Data Discovery 1.0 in MoMo

You,Thu Jul 08 2021•data platform gcp

Read and follow me on Medium (opens in a new tab)

“Humans generate a lot of data”

With nearly 25 million users and hundreds of thousands of transactions every day. We need to build a big data platform to manage the data-informed generated every day in the fintech company.

MoMo E-Wallet

Data discovery is a term used to describe the process for collecting data from various sources by detecting patterns and outliers with the help of guided advanced analytics and visual navigation of data, thus enabling the consolidation of all business information.

Problems

The nature of data usage is problem-driven, meaning data assets (tables, reports, dashboards,…) are aggregated from underlying data assets to help decision making about a particular business problem, feed a machine learning algorithm, or serve as an input to another data asset. The big challenge is also one of the most fundamental — how to find the data they need. As the world creates a significant amount of new data every day, it becomes both harder and more time-consuming to find a new dataset that might be relevant to one’s work. Lack of metadata surrounding these report/dashboard insights directly impacts decision making, causes duplication of effort for the Data team, and increases the stakeholders’ reliance on data as a service model that in turn inhibits our ability to scale our Data team.

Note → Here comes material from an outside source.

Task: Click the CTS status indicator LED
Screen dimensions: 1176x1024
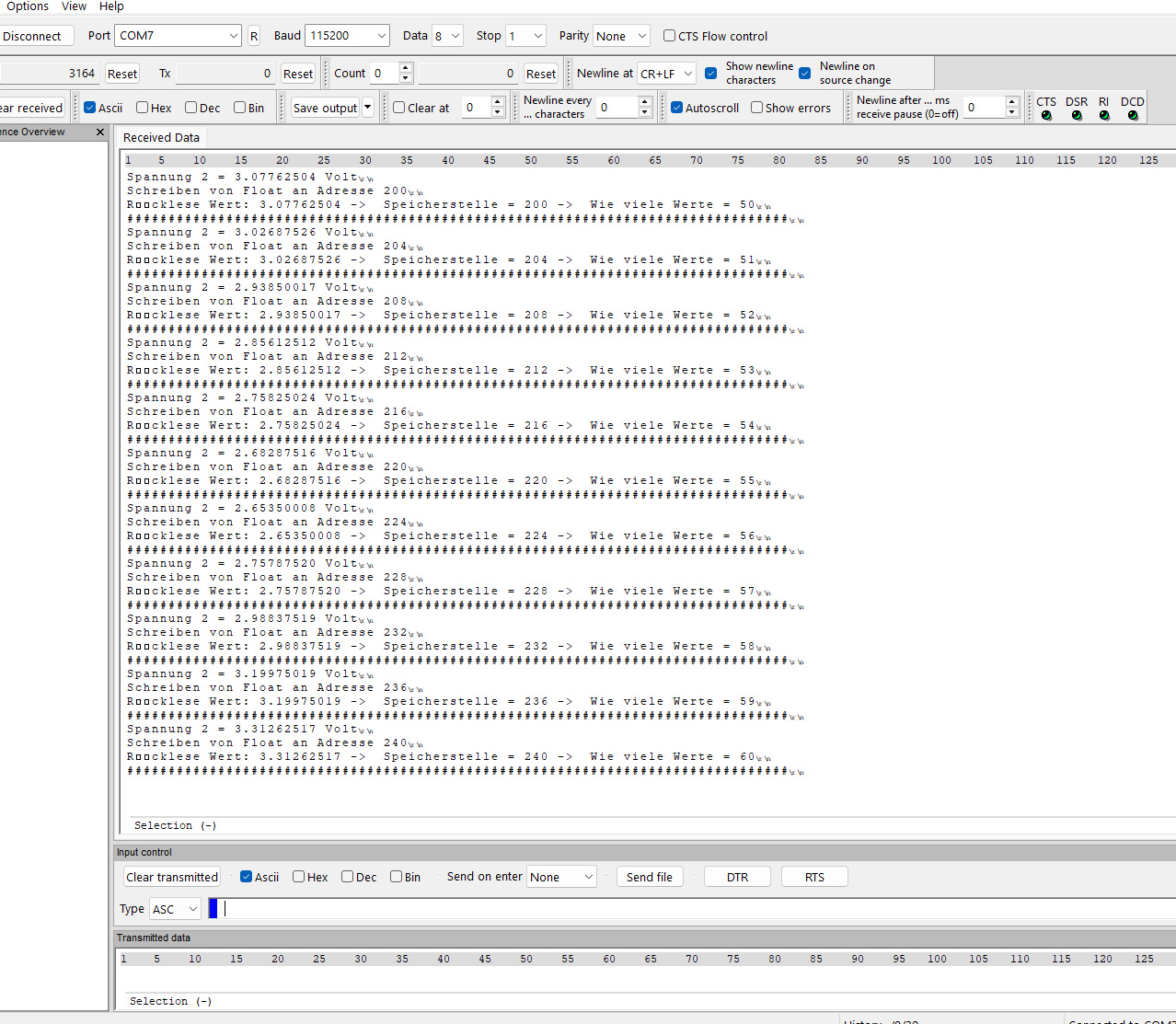Action: (x=1046, y=115)
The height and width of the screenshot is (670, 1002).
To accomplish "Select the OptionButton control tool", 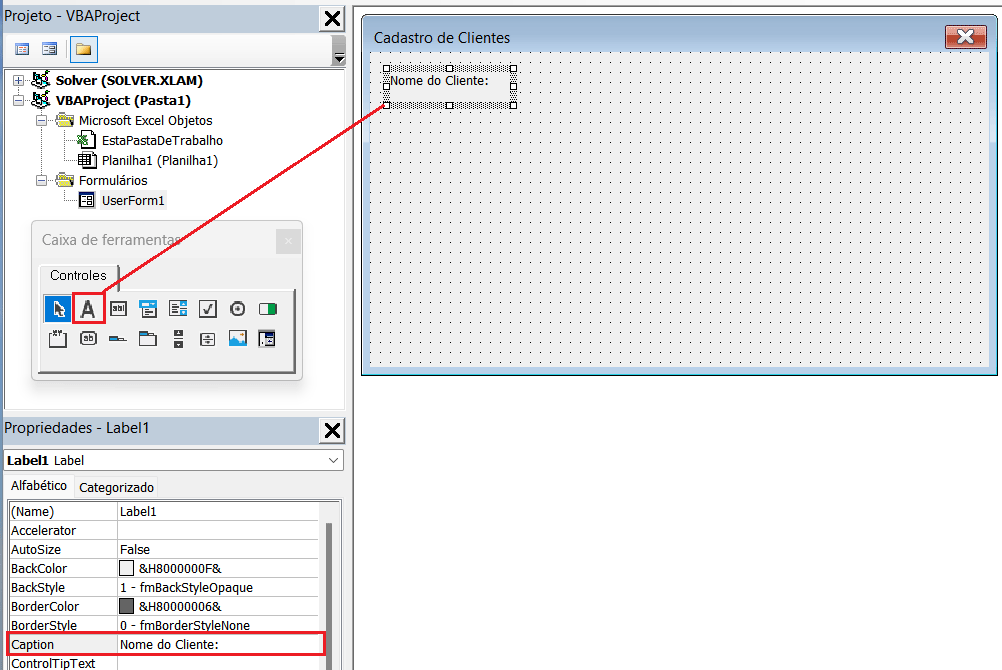I will 237,309.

A real testament to this topic is the problem of new team members. When he needs to ask for information about a certain data table, he needs to go to many other members of the team to inquire and try to get useful information from those people. This is often very time-consuming and frustrating if the results are not as expected.

Goals of our tool

Be simple to implement: People do not need statistical degrees or an analytical background to use them.
Be adaptable: Anyone can gain insights from data across all departments without relying on IT experts for information.
Be quick: You can understand exactly what you need to improve your decision-making abilities without waiting to get the information that you need.
Easily work with massive amounts of data: Visual discovery is helping expand traditional business intelligence and improve efficiency.

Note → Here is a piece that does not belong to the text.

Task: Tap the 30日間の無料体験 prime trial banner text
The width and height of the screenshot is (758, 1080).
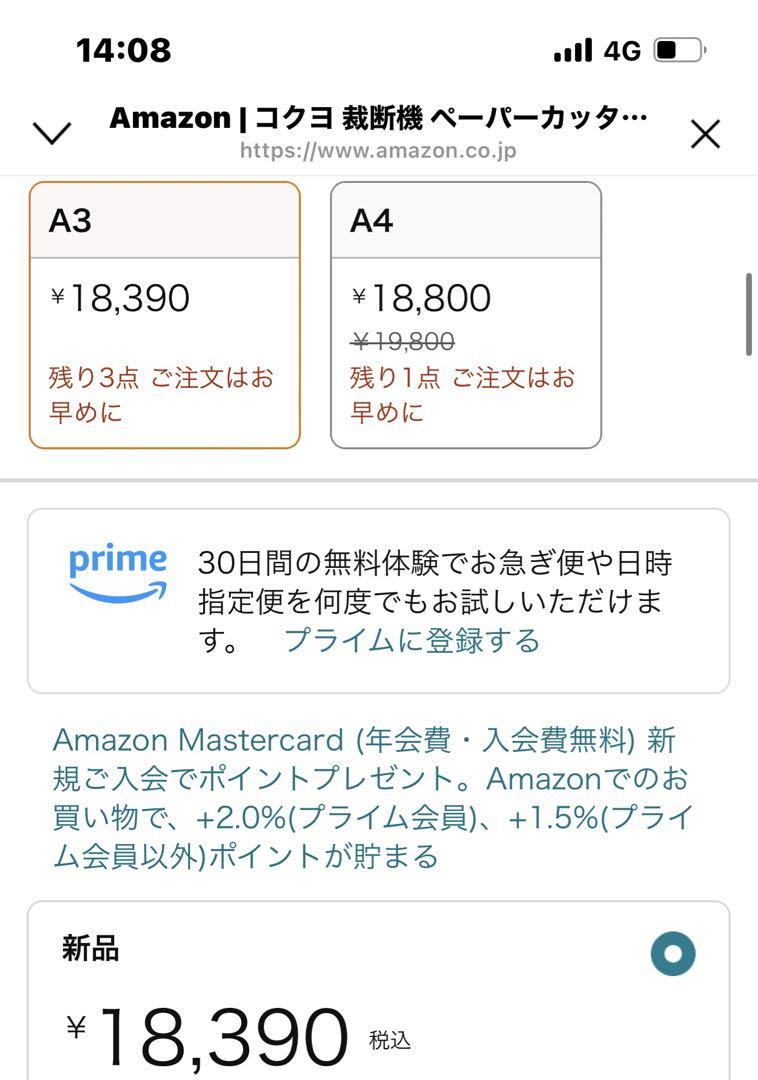Action: 435,601
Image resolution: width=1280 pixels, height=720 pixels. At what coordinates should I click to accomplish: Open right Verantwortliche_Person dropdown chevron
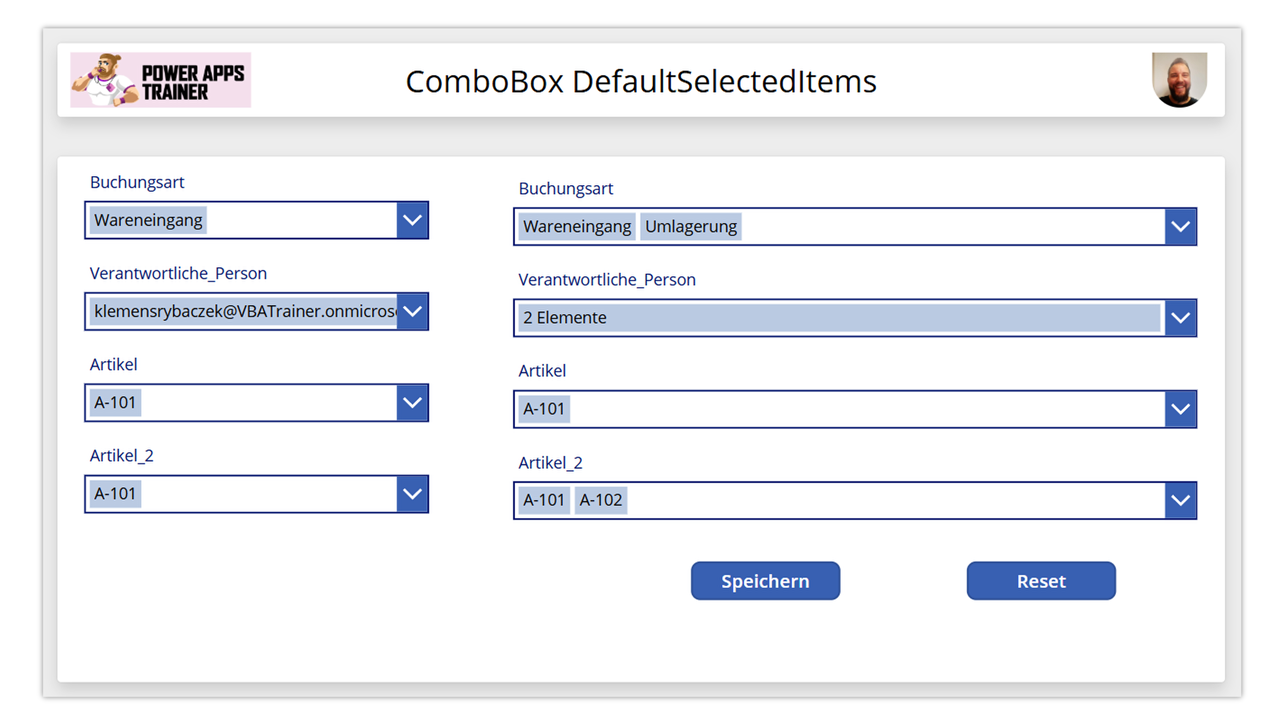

Before we built tools, finding the answer to questions of data at MoMo often involved asking team members in person, reaching out on Google Chat, digging through code changes, digging through dags in Airflow, sifting through various job logs,…. To kick things off, we spent time conducting user research to learn more about our users, their needs, and their specific pain points regarding data discovery. In doing so, we were able to better understand our user’s intent within the context of data discovery and use this understanding to drive tool development.

Solution

The solution here is to use the current migration and transform flow to get inside the data and save metadata from them. But, what is metadata?

Metadata is simply data about data. It means it is a description and context of the data.

There are three kinds of metadata:

Technical metadata: schemas, tables, columns,…
Business metadata: business descriptions, comments, annotations, classifications,…
Operational metadata: data owner, dependencies, update frequency,…

To store the metadata, the team decided to choose Google Data Catalog (opens in a new tab). Why do we choose Data Catalog?

Google Data Catalog. Source: Google

It can catalog the native metadata on data assets from the following Google Cloud storage system sources: GCS(Google Cloud Storage) (opens in a new tab), BigQuery (opens in a new tab), PubSub (opens in a new tab),…
Offers powerful, structured search capabilities and predicate-based filtering over both the technical and business metadata for a data asset
It can build additional applications that consume this contextual metadata about a data asset and take further actions.

In addition, we also use Google Cloud Datastore (opens in a new tab) for storing data dependencies to build upstream and downstream.

Architecture

Architecture Overview

This article will skip the migration and transform steps from the core database. But can be summarized a bit as follows:

Step 1: Apache Spark using SparkSQL to extract data on the core database, then raw files are stored to GCS.
Step 2: GCS will act as the data source where all raw files are stored.
Step 3: Apache Airflow creates DAGs from GCS to load data to BigQuery. The ETL process will take data from those staging tables and create data warehouse tables.

And this is the flow diagram above shows the metadata sources our pipeline ingests use Airflow.

Process Metadata Flow

Some metadata fields: Ownership, Updated Time, URL, Description, Tags, Ingest Type, Framework, Statement Type, Storage Type, Table Status, Table Type, Quality Issues, Update Frequency,…

Result

After we have metadata, we build the web landing page that allows all teams to discover data assets, lineage, usage, ownership, and other metadata that helps users build the necessary data context.

Data Management Tools

The main functions:

Search data entity by name, schema, or tags.
Search predicates can be business or technical.
Tags are an extension of existing metadata.
Shows all upstream and downstream.

What’s next?

In the mid to long term, we are looking to tackle data asset stewardship, change management, or other ways to go about Data Governance.

Data Governance is defined as “the exercise of authority and control (planning, monitoring, and enforcement) over the management of data assets to ensure that those assets are managed properly”.